Excerpted passage:

==========

Miami International Airport
|Operator||Miami-Dade Aviation Department (MDAD)|
|Location||Unincorporated Miami-Dade County|
|Focus city for|
|Elevation AMSL||9 ft / 3 m|
FAA airport diagram
Miami International Airport (IATA: MIA, ICAO: KMIA, FAA LID: MIA), also known as MIA and historically as Wilcox Field, is the primary airport serving the Miami area, Florida, United States, with over 1,000 daily flights to 167 domestic and international destinations, and one of three airports serving this area. The airport is in an unincorporated area in Miami-Dade County, 8 miles (13 km) northwest of Downtown Miami, in metropolitan Miami, adjacent to the cities of Miami and Miami Springs, and the village of Virginia Gardens. Nearby are the cities of Hialeah and Doral, and the Census-designated place of Fontainebleau.
It is South Florida's main airport for long-haul international flights and a hub for the Southeastern United States, with passenger and cargo flights to cities throughout the Americas, Europe, Africa, and Asia. It is the largest gateway between the United States and south to Latin America and the Caribbean, and is one of the largest airline hubs in the United States.
Miami International Airport covers 1,335 hectares (3,300 acres). It is Florida's busiest airport by total aircraft operations and total cargo traffic and its second busiest by total passenger traffic after Orlando. The airport is American Airlines' third largest hub and serves as its primary gateway to Latin America and the Caribbean. Miami also serves as a focus city for Avianca, Frontier Airlines, and LATAM, both for passengers and cargo operations.
The first airport on the site of MIA opened in the 1920s and was known as Miami City Airport. Pan American World Airways opened an expanded facility adjacent to City Airport, Pan American Field, in 1928. Pan American Field was built on 116 acres of land on 36th Street and was the only mainland airport in the eastern United States that had port of entry facilities. Its runways were located around the threshold of today's Runway 26R. Eastern Airlines began to serve Pan American Field in 1931, followed by National Airlines in 1936. National used a terminal on the opposite side of LeJeune Road from the airport, and would stop traffic on the road in order to taxi aircraft to and from its terminal. Miami Army Airfield opened in 1943 during the Second World War to the south of Pan American Field: the runways of the two were originally separated by railroad tracks, but the two airfields were listed in some directories as a single facility. Following World War II in 1945, the City of Miami established a Port Authority and raised bond revenue to purchase Pan American Field, which had been since renamed 36th Street Airport, from Pan Am. It merged with the former Miami Army Airfield, which was purchased from the United States Army Air Force south of the railroad in 1949 and expanded further in 1951 when the railroad line itself was moved south to make more room. The old terminal on 36th Street was closed in 1959 when the center modern passenger terminal (since greatly expanded) opened. United States Air Force Reserve troop carrier and rescue squadrons also operated from the airport from 1949 through 1959, when the last unit relocated to nearby Homestead Air Force Base, (now Homestead Air Reserve Base).

==========

Exercise objective: Can you copy the Miami International Airport text word for word, starting at "Miami International Airport covers" and ending at "and cargo operations."? The material here comes from a separate source, not the Miami International Airport text.

Data shown:
==========

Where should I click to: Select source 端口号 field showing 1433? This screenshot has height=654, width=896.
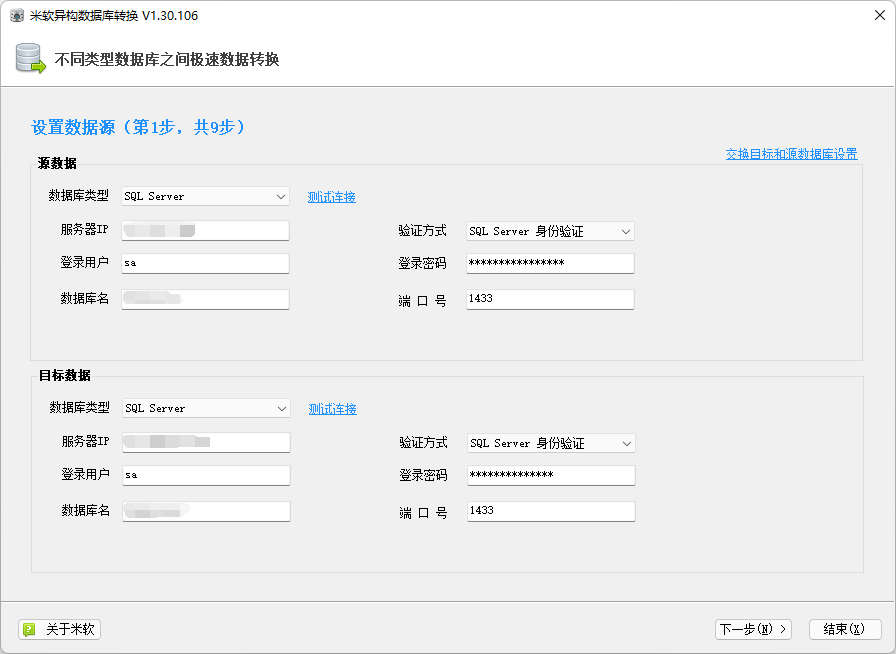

==========

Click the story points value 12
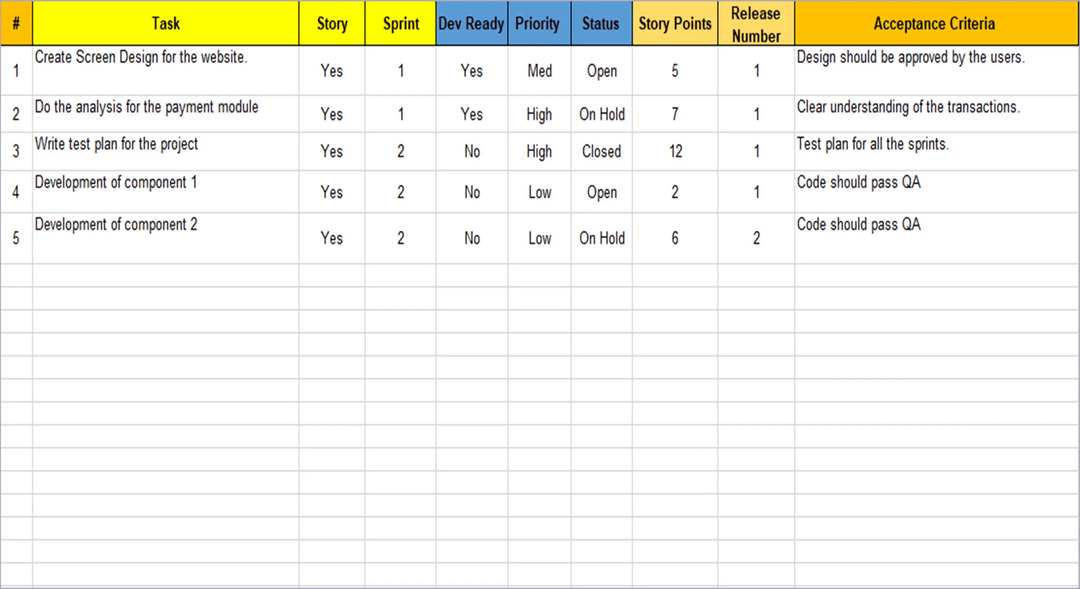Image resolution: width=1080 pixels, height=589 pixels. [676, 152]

==========

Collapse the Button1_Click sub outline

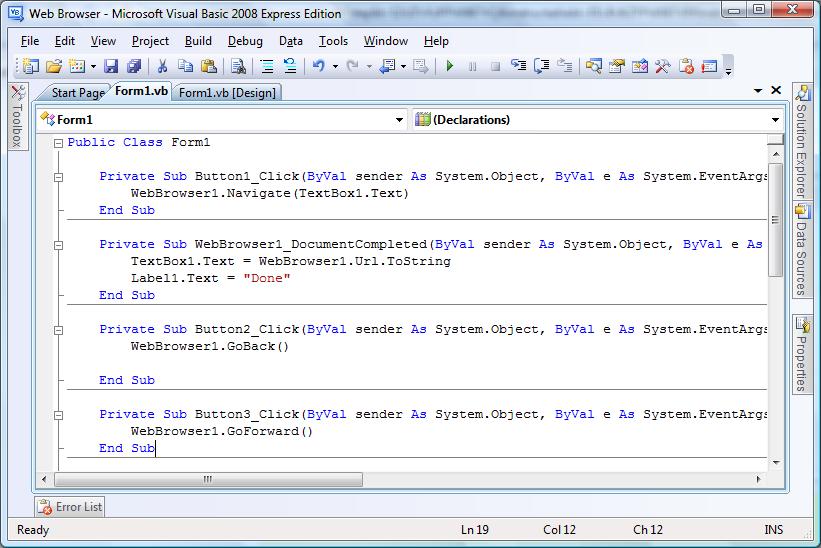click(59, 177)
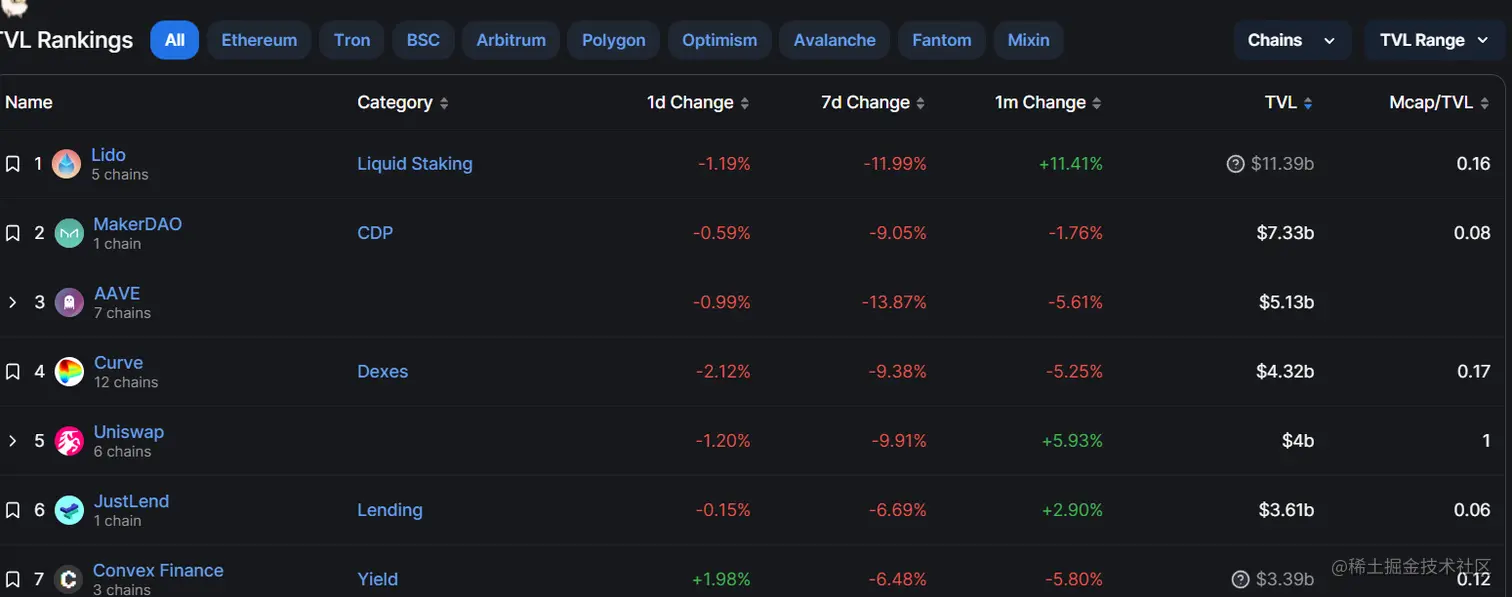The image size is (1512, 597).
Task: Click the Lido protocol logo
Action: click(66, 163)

==========

Written response:
Miami International Airport covers 1,335 hectares (3,300 acres). It is Florida's busiest airport by total aircraft operations and total cargo traffic and its second busiest by total passenger traffic after Orlando. The airport is American Airlines' third largest hub and serves as its primary gateway to Latin America and the Caribbean. Miami also serves as a focus city for Avianca, Frontier Airlines, and LATAM, both for passengers and cargo operations.